Linux NFS create mask and force user equivalent

I have two Linux servers:

fileserver
Debian 5.0.3 (2.6.26-2-686)
Samba version 3.4.2

apache
Ubuntu 10.04 LTS (2.6.32-23-generic)
Apache 2.2.14

I have a number of Samba shares on fileserver so that I can access files from Windows PCs. I am also exporting /data/www-data to the apache server, where I have it mounted as /var/www.

The setup is okay, except for when I come to create files on the NFS mount. I end up with files that cannot be read by Apache, or which cannot be modified by other users on my system.

With Samba, I can specify force user, force group, create mask and directory mask, and this ensures that all files are created with suitable permissions for my Apache web server. I can't find a way to do this with NFS. Is there a way to force permissions and ownership with NFS - am I missing something obvious?

Although I've spent quite a bit of time with Linux, and am weaning myself off Windows, I still haven't quite got to grip with Linux permissions... If this is not the right way to do things, I am open to alternative suggestions.


Solution 1:

Given you're coming from Windows, you'll find that NFS is....different.

The issue you're running into is fairly common. NFS is passing the UID and GID of the files/directories back and forth between the machines with the assumption that the user and group IDs are mapped identically on both. This means that you can get a situation where the UID/GID on the server is passed back to a NFS client, but it can't matched in the client's /etc/passwd or /etc/group, which means no access.

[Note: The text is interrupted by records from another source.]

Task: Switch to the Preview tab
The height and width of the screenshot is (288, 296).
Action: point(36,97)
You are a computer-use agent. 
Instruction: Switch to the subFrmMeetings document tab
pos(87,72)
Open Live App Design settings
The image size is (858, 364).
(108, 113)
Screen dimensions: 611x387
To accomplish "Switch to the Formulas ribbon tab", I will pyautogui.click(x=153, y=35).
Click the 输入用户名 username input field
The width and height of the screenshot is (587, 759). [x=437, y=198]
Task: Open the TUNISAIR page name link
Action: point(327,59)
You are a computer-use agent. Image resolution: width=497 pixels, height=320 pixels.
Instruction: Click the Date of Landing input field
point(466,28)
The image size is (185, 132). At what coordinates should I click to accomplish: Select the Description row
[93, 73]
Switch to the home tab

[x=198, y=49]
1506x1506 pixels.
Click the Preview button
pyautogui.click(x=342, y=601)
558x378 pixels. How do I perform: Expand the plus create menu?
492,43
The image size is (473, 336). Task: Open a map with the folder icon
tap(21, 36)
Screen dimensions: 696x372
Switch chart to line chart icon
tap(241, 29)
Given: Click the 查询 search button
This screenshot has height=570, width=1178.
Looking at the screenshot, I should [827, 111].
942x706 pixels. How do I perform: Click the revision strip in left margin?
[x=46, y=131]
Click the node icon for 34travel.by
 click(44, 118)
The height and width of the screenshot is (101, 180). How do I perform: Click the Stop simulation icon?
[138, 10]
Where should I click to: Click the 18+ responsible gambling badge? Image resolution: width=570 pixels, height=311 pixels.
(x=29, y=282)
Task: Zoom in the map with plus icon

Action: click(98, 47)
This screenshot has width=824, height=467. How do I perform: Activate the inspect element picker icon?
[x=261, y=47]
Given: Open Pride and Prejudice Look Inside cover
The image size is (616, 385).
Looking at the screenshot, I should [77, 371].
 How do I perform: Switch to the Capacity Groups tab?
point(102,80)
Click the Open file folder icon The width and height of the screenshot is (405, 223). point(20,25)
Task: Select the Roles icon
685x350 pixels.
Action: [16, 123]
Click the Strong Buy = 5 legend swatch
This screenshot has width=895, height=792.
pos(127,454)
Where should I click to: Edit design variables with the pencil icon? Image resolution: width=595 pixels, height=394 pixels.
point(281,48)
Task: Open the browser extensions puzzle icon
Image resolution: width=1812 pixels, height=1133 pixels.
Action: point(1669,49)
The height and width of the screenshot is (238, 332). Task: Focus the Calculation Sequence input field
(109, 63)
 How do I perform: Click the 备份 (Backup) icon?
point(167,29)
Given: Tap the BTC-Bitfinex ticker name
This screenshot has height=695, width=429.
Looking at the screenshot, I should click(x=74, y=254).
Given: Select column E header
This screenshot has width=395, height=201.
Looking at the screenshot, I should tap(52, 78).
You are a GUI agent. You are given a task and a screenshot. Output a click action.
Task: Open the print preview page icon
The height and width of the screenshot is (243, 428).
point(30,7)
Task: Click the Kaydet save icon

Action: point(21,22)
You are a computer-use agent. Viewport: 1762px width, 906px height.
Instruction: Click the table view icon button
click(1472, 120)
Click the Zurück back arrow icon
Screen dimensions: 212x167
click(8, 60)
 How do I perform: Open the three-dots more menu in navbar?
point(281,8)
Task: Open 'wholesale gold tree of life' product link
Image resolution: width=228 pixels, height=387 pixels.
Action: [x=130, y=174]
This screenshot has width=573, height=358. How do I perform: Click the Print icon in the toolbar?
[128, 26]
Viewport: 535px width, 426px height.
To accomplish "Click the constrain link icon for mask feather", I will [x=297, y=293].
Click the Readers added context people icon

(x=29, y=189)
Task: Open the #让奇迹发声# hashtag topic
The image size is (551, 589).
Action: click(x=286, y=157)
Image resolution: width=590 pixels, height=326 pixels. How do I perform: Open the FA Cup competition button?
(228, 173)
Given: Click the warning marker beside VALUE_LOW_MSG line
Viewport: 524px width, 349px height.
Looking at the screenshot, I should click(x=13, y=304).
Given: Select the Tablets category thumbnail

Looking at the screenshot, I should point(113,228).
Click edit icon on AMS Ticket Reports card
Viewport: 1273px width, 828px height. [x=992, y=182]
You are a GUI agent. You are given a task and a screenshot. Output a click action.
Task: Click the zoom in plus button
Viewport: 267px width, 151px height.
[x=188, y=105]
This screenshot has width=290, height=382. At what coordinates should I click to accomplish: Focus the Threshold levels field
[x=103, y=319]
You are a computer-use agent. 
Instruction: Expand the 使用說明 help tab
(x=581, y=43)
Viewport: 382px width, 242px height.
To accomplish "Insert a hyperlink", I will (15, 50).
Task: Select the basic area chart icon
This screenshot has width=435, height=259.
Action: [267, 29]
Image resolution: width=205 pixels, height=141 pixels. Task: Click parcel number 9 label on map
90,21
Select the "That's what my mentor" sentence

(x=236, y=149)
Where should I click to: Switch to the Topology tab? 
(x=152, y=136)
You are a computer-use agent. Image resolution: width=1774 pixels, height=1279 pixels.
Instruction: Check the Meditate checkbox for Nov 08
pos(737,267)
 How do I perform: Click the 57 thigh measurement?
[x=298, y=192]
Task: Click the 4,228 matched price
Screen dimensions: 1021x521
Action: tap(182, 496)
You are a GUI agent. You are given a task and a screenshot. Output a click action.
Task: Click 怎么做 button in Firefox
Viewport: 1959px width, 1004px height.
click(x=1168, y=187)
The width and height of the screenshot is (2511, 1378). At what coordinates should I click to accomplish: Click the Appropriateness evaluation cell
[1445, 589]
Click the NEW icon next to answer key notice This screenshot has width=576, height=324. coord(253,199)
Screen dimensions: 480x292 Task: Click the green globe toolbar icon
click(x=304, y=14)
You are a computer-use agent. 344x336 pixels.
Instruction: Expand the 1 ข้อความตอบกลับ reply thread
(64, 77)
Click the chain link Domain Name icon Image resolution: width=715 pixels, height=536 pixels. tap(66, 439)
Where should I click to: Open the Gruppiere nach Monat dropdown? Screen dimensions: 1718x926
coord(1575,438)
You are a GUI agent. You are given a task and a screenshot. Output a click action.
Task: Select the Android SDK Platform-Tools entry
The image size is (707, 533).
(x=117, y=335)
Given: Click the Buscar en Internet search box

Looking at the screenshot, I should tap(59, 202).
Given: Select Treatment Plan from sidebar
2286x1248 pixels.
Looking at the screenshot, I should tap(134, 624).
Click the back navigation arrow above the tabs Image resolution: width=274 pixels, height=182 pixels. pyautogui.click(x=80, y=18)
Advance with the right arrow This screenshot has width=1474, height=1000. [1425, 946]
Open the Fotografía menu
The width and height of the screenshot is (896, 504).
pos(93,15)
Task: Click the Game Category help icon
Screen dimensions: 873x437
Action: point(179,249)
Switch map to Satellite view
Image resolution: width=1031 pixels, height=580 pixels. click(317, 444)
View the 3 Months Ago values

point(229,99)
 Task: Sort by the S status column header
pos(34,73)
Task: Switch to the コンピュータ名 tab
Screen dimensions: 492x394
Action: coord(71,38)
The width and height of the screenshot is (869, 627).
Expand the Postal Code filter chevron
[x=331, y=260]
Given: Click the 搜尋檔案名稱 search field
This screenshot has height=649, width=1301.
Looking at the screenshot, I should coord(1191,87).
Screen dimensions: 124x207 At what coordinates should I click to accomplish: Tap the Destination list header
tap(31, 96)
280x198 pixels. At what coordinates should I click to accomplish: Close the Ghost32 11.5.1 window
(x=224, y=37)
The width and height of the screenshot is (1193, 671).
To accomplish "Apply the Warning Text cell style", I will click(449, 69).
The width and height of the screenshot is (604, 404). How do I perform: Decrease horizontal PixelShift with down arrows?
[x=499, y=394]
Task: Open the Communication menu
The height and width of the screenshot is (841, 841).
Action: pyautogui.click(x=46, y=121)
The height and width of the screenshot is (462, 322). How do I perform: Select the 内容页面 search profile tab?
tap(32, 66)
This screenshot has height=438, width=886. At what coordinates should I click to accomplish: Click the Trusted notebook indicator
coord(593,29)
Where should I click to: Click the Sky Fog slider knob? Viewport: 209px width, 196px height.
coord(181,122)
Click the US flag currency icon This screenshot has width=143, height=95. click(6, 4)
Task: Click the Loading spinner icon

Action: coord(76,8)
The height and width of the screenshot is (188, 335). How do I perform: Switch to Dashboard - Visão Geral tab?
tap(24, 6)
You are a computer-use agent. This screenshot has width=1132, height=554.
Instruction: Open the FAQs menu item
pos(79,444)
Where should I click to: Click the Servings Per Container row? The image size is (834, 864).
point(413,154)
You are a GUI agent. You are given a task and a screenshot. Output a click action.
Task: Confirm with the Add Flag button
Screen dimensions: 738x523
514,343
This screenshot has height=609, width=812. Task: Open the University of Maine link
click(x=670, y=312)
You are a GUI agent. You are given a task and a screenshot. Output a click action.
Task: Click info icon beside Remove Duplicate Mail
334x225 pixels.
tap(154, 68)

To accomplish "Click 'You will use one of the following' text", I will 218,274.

In the (distant) past this was co-oridnated with NIS and NIS+, although there are other schemes that have been wedged into this framework (Samba's Winbind being one of them). However, this requires a central ID server, followed by a lot of hand-fixing permissions.

There are different ways to fix this, but the cheapest/quickest is to create a group with the same group ID number on both machines - say, group ID 50000 - and set the group bits on the file server while adding the appropriate user to the group on the client; then use the group permissions on the files to control access. Not a great solution but it will work. Note that you could have problems with services that explicitly change their group at runtime (aka privledge drop) and you might need to change the setting that controls what group is assumed at runtime to ensure it is the one you have created.

For those files that come inbound via a Windows share (aka Samba) simply force the group to be the same as the one you create. That way all files automatically get the "right" GID.

Solution 2:

You could also use the all_squash option which makes anonymous (user & group) all the exported files & folder, and attach them to a specific GID & UID.

/data/www-data apache(rw,all_squash,anonuid=<your UID>,anongid=<your GID>,sync)

The problem with that is that all users on the apache server will see your mount point with nobody nobody as user & group, and could write in the mount (but anyway, on the Samba server, the files will be created as <your UID>/<your GID>).